3. Testimony Regarding "Stage Zero" ONJ

Merck argues that because Dr. Marx cannot pinpoint an exact date on which Secrest developed "Stage Zero" ONJ, any opinion by Dr. Marx that Secrest had stage zero ONJ is inadmissible speculation. However, Merck has not shown that Dr. Marx used any unreliable methods in reaching the conclusion that Secrest suffered from Stage Zero ONJ at some point in time. Instead, in reaching this conclusion, Dr. Marx relied on his clinical experience. A failure to identify when a patient contracted a particular disease does not make testimony that a patient had that disease at some point in time inherently unreliable underDaubert.
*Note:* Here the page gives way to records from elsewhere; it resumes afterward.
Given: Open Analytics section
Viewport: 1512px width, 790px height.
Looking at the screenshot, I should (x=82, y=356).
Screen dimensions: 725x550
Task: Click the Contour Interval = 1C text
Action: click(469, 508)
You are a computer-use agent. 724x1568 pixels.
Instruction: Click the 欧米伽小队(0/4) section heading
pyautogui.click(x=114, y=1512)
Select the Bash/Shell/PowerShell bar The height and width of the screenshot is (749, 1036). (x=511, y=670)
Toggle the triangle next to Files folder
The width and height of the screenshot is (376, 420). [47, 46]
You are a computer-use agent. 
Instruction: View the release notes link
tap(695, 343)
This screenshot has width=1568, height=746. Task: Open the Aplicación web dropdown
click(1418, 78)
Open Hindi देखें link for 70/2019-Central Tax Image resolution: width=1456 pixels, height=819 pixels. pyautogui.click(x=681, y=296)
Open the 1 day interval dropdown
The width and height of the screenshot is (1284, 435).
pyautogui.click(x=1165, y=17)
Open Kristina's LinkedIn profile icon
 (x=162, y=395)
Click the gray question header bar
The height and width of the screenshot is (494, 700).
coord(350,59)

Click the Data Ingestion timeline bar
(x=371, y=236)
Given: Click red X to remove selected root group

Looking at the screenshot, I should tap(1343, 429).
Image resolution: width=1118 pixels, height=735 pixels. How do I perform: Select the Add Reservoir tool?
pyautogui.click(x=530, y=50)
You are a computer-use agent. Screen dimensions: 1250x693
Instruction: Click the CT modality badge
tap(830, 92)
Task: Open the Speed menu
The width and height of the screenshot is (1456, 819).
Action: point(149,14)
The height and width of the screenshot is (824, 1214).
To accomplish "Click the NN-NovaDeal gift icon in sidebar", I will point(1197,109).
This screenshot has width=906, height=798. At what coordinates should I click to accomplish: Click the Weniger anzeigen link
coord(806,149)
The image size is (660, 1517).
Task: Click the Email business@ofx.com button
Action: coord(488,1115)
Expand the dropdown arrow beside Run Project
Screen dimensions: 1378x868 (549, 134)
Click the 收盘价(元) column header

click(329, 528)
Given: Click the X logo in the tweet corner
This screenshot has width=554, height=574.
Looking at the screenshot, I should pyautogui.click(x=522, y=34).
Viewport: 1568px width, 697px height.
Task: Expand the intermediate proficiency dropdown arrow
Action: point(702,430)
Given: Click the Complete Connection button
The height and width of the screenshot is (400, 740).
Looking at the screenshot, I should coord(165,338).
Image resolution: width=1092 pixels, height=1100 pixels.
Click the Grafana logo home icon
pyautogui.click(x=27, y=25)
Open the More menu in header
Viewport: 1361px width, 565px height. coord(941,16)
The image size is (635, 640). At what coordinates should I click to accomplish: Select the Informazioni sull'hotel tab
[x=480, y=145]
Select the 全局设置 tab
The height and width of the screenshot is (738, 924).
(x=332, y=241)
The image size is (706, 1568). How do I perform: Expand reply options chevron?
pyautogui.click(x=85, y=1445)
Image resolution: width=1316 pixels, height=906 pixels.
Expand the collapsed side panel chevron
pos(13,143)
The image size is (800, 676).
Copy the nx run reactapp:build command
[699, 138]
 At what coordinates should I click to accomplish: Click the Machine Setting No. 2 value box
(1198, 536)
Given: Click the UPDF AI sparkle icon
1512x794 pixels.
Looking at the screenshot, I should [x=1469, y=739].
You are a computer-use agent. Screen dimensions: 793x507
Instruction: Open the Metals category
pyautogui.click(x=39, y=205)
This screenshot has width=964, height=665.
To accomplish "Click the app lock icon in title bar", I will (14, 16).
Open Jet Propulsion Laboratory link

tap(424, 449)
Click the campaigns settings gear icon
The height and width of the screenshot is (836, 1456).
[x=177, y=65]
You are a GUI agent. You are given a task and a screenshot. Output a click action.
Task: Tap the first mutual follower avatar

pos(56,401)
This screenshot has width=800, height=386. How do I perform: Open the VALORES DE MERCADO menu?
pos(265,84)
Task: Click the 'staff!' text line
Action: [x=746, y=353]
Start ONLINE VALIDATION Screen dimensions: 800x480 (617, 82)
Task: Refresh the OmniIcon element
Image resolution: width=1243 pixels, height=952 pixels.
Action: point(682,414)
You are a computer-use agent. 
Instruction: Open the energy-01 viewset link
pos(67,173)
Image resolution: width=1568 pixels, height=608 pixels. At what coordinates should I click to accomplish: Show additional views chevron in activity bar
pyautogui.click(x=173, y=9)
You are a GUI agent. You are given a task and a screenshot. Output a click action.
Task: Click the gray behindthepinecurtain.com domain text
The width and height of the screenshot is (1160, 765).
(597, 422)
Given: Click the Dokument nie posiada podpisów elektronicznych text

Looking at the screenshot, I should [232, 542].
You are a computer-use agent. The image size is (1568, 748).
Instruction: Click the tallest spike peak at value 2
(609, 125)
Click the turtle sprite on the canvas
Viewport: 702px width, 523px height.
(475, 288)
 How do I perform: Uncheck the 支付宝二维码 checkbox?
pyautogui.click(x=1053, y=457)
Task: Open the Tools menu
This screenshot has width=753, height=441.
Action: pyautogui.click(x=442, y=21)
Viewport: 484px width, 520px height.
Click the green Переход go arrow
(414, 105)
4. Concessions by Plaintiff

To the extent that Merck moves to preclude testimony from Dr. Marx that Fosamax caused Secrest to experience delayed healing and the failure of bone grafts and dental implants, Mrs. Secrest does not oppose the motion. Secrest also concedes Merck's request to preclude Dr. Marx from testifying that use of Fosamax after a "drug holiday" immediately places the patient at risk of developing ONJ. Therefore, Merck's motion is granted on these grounds.

C. Dr. Philip Marciano

Merck seeks to preclude Dr. Marciano from offering specific causation testimony. In support of its motion, Merck argues that Dr. Marciano's opinion testimony is based on "the false assumption that Plaintiff took Fosamax for six years prior to the onset of her injury," (Df.'s Mem. in Supp. of Df.'s Daubert Mot. 12), and that Plaintiff fails to address this argument in its opposition memorandum, (Df.'s Reply Mem. in Supp. of Df.'sDaubert Mot. 8).

Merck's motion to preclude specific causation testimony from Dr. Marciano is granted. Expert opinion is inadmissible under Rule 702 where such opinion testimony would not be helpful to the jury and where such opinion testimony is not based on reliable methods. Because the record indicates that Dr. Marciano's statement that Fosamax was the "most likely factor" causing Secrest's ONJ was based on hypothetical assumptions about Secrest's usage of Fosamax rather than concrete facts, and because the opinion Dr. Marciano offers is largely dependent on and derivative of Dr. Marx's opinions rather than any scientific inquiry conducted or treatment provided by Dr. Marciano himself, it is inadmissible under Rule 702.

D. Dr. Lawrence Epstein

Merck seeks to preclude Dr. Epstein from offering testimony about various topics, including the causation of Secrest's ONJ, a deposition of Merck employee Dr. Arthur Santora, a report prepared by FDA biostatistician Anthony Mucci, the alleged dangers of concomitant use of Fosamax and hormone replacement therapy, the FDA's handling of Fosamax, and the efficacy of Fosamax in comparison to other osteoporosis medications. Merck also seeks to bar Dr. Epstein from testifying that Secrest did not have osteoporosis or that Fosamax has various harmful effects, offering calculations of Secrest's bone mineral density scores, or suggesting that Secrest used Fosamax for more than three years prior to 2004.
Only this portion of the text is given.